What the exercise asks =>
Spot each line in the data below containing "agent" and copy it.
[Supplied data Boundary: Start]
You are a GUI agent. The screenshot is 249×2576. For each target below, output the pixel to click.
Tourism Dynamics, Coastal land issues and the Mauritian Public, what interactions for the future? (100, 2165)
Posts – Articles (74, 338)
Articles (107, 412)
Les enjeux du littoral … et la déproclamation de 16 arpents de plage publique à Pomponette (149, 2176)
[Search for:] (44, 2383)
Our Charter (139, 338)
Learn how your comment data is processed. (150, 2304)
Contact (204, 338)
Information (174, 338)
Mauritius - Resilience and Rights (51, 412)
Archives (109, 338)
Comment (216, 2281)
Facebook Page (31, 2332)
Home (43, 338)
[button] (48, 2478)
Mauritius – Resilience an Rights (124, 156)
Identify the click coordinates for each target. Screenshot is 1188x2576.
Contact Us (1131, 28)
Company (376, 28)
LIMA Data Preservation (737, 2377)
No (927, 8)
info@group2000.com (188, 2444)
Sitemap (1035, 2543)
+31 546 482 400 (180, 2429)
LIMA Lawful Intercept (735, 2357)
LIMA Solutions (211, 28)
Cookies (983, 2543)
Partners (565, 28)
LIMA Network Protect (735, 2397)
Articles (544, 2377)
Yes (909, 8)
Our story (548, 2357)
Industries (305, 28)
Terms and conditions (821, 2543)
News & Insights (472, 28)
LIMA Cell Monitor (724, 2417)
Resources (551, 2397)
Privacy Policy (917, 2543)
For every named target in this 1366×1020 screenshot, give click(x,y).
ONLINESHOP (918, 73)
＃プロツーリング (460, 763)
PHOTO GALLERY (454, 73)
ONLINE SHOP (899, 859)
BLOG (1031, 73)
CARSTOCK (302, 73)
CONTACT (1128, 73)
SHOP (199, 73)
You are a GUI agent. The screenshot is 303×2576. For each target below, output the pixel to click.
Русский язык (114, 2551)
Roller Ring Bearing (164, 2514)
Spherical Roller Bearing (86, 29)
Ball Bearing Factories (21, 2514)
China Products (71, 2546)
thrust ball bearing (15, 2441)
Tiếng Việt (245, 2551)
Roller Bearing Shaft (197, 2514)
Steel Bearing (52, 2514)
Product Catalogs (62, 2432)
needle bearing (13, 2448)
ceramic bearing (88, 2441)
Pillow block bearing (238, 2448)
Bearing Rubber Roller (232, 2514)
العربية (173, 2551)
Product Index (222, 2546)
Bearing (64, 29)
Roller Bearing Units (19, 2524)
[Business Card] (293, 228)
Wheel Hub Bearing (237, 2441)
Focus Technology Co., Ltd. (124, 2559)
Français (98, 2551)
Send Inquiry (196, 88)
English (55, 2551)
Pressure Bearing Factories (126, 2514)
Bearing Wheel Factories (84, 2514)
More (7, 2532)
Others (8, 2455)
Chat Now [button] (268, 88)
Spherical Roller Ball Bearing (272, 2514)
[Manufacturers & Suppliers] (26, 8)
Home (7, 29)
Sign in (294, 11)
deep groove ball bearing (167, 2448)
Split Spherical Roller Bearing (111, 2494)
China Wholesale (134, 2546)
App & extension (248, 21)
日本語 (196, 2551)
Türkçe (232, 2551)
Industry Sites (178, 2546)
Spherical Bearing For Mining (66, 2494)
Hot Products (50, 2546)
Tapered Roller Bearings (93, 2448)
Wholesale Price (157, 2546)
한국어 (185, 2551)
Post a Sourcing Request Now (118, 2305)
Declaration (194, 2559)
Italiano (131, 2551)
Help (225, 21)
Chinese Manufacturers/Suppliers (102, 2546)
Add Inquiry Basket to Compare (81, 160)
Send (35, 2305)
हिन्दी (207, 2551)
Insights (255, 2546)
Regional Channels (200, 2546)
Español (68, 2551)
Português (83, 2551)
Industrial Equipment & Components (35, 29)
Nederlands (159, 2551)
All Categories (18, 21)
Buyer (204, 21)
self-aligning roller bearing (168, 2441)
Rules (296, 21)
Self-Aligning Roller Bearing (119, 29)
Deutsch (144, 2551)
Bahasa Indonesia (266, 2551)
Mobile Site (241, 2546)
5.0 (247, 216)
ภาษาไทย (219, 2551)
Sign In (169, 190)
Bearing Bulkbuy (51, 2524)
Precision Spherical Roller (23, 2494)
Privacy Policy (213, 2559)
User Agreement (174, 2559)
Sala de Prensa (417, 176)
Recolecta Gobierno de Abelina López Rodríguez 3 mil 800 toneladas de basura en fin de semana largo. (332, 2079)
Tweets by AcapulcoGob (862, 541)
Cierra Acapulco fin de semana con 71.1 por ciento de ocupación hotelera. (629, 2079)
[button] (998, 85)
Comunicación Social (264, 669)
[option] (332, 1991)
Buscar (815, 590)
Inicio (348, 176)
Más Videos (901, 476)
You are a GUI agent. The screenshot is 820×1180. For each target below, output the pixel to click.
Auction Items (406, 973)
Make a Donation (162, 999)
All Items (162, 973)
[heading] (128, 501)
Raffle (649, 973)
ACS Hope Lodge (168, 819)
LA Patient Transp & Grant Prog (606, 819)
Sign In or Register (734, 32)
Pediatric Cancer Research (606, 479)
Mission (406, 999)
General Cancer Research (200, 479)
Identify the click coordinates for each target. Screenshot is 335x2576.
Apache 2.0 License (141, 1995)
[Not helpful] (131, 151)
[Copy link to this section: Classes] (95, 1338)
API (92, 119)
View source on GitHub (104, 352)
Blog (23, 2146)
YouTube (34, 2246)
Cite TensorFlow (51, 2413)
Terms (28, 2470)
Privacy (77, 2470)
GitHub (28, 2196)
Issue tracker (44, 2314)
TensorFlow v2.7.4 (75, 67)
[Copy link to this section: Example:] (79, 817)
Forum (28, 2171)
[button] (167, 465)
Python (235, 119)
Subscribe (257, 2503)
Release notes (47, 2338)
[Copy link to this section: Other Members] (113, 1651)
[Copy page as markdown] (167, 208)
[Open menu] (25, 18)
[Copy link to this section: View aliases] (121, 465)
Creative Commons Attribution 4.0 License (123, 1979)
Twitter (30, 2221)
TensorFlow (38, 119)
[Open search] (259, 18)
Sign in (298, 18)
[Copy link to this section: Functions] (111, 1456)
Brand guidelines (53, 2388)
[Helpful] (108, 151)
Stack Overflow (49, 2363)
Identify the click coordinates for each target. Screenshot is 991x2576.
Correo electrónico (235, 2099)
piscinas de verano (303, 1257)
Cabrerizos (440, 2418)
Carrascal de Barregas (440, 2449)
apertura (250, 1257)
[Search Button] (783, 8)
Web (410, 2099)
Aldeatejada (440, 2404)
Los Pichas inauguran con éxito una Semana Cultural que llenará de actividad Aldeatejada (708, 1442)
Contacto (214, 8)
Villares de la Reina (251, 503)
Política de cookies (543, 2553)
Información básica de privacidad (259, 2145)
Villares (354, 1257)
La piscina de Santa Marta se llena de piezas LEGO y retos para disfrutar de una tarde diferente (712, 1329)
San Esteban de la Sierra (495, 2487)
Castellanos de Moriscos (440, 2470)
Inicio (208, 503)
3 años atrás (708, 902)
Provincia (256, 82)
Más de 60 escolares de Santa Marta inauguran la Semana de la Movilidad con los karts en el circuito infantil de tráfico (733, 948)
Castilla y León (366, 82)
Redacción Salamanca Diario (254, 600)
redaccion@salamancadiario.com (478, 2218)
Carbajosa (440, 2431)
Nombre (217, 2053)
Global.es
[Supplied data Boundary: End]
Response to the exercise =>
You are a GUI agent. The screenshot is 249×2576. For each target below, output the pixel to click.
You are a GUI agent. The screenshot is 303×2576. For each target below, output the pixel to click.
You are a GUI agent. The screenshot is 820×1180. For each target below, output the pixel to click.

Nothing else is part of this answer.